I think what’s exciting for Sleepwave’s second record, which I’m working on all summer long, is that I get to do exactly what I want to do, because Underoath is a band.
No one can give me shit if I make a really chill rock record that’s not some in-your-face thing, because I still have another band like that.
There’s that part of me that’s a huge fan of Radiohead, Coldplay, Sigur Ros—all that kind of stuff. And then the Strokes, Foo Fighters, Nirvana—all the stuff that I’ve written in the past that has a little bit more of that side of rock that I’ve never felt okay releasing because it is so different from the way I write with Underoath. Now, I feel like those restrictions have been lifted. I can do all my heavy stuff with one band and I can experiment and go crazy with the other.
That’s really been exciting for me to finally feel free, because when Underoath had broken up—even though Sleepwave was a different band—I didn’t feel free.
I felt there were parts that I needed to keep in.
Part of you felt obligated to make something heavy.
Yeah, and that Sleepwave record isn’t very heavy, and the way it was mixed and all that stuff, I wasn’t very happy with [it]—you know how first records go—but I was still holding on to something. And now I feel like I can just have fun with it. I think it’s going in a more lighter, artsy-rock direction and Underoath will continue to be heavy.
I really wanted to get [Sleepwave’s new] record out this year, but I was talking with management and friends of management, and we were like, “You know what? Fuck a timeline.” I’m gonna write until I’m really happy with this record and it’ll come out when it comes out. It’ll be either late 2016 or early 2017, I’m sure, but I’m just over [timelines]. And I’m not being lazy—I’m writing more songs for this Sleepwave record than I ever have, and I’m diving deeper because I feel so free. I wanna meet the right producer; I’m gonna release it under a different label—I wanna do it right this time.
[Regarding] some of the songs I wrote before the [Underoath’ tour: I don’t know if they’ll make it on the record because I have such a different headspace now. That Underoath tour was more than just, “Oh, yay, I’m with my friends again.” My mind is just really clear; I can just be in the music now.
Underoath getting back together ultimately helped Sleepwave.

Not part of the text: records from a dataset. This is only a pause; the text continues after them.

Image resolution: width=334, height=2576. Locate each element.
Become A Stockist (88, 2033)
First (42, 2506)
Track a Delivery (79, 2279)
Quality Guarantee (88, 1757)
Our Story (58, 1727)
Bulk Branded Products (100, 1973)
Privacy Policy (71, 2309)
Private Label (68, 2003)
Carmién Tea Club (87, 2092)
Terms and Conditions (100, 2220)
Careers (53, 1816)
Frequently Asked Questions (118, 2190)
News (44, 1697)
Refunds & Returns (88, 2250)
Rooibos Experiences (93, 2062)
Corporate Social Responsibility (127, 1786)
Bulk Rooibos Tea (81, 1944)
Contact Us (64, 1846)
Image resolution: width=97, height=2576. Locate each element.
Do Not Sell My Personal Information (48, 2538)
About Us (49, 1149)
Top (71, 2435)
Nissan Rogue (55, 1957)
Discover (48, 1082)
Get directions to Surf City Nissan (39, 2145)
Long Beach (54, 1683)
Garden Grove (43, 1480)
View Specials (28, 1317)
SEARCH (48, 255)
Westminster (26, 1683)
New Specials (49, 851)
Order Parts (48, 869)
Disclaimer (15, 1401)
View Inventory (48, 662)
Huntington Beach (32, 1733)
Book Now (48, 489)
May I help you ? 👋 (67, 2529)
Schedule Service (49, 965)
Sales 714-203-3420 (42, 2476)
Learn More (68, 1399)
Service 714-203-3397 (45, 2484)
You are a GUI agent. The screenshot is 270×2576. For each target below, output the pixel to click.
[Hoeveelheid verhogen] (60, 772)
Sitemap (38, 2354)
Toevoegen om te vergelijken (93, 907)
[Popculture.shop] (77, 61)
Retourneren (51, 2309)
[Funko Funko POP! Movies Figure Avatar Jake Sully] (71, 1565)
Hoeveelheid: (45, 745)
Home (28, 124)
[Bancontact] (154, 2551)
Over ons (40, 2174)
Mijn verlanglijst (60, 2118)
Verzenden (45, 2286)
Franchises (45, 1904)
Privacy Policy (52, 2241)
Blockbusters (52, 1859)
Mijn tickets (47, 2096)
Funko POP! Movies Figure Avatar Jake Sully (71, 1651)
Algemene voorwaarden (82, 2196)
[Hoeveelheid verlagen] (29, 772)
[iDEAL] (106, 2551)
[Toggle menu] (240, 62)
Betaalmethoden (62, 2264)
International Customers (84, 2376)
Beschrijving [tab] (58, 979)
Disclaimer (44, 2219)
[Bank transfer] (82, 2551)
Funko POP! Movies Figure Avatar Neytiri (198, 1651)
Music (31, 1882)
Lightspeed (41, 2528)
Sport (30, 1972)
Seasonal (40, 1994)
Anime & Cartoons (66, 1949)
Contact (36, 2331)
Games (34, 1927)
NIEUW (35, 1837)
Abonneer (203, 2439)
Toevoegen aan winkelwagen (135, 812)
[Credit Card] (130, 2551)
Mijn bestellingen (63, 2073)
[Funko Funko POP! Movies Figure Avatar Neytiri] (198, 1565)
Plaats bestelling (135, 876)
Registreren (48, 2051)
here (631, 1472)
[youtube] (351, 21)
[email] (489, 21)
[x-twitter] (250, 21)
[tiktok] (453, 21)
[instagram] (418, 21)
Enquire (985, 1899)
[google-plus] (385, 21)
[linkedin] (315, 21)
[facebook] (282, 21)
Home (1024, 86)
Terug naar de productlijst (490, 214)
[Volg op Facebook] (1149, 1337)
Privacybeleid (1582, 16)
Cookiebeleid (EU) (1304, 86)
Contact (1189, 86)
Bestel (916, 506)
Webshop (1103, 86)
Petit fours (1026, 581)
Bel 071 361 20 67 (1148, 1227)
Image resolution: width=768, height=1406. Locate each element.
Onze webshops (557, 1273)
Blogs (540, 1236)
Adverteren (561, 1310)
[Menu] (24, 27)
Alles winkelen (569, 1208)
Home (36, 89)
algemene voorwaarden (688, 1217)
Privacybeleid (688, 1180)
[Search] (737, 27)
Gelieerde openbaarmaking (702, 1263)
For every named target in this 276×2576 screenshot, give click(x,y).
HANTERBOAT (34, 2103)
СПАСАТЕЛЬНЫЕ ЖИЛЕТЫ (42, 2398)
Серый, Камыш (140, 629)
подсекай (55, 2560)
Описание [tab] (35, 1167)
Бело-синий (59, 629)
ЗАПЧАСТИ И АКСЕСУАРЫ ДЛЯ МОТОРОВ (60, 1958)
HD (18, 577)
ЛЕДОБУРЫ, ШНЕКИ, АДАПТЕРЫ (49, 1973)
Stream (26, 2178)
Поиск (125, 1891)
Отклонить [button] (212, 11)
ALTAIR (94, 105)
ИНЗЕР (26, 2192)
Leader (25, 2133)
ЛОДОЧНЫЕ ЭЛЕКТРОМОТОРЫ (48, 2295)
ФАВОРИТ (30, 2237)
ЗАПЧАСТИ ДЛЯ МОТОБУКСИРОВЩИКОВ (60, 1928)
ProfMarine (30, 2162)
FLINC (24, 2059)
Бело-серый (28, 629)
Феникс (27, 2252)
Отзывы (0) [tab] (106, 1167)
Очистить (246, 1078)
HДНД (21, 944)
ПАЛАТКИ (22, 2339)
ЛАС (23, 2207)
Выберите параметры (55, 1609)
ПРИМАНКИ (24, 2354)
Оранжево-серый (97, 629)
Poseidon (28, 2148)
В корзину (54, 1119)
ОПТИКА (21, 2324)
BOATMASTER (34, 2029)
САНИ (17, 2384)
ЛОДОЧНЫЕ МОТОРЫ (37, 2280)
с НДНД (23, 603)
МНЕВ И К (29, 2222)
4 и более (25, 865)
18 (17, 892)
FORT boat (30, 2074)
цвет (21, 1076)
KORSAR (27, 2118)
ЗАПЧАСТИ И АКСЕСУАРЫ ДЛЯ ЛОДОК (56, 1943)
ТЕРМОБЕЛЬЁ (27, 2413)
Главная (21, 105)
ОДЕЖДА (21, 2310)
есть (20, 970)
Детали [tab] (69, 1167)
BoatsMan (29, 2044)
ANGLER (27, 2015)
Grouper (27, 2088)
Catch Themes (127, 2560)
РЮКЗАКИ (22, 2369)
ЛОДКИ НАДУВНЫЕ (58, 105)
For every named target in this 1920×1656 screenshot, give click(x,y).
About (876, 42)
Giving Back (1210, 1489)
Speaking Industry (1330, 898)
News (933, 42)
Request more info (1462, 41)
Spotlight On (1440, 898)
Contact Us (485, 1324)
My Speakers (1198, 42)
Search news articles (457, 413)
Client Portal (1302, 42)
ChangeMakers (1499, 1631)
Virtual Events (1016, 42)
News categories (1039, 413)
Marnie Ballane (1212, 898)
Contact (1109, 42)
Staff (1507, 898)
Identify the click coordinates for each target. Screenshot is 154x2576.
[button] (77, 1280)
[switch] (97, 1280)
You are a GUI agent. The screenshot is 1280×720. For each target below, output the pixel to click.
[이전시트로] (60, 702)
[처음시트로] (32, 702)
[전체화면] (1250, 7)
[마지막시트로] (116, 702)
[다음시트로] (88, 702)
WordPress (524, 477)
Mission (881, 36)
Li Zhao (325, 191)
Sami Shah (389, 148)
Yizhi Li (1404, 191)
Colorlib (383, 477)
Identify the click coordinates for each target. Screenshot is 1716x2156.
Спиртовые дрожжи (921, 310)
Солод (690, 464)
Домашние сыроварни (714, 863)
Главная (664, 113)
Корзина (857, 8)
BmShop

Absolutely. I’m really excited to do more Underoath tours and make more Underoath music, as well, just like I will with Sleepwave. I’ve always been very clear: Underoath will always gonna be what got me where I am, so I’m never gonna neglect that. I’m always gonna be here for that and any time there’s a tour that makes sense—we’re gonna do it. But in the spare time, I’m going to work on Sleepwave stuff and just have fun playing music.
You mentioned you’re going to put out the next Sleepwave record under a new label, not Epitaph?
Yeah, I just did a one-off with Epitaph. Y’know, we just didn’t see things on the same page. It was just kinda like a trial thing for me. There was a lot of miscommunication—I think they’re a great label and they’re great people—but it just is what it is. I don’t know if there is the “right” label out there for anyone, but if you have an opportunity to try something else out, you might as well try it. alt.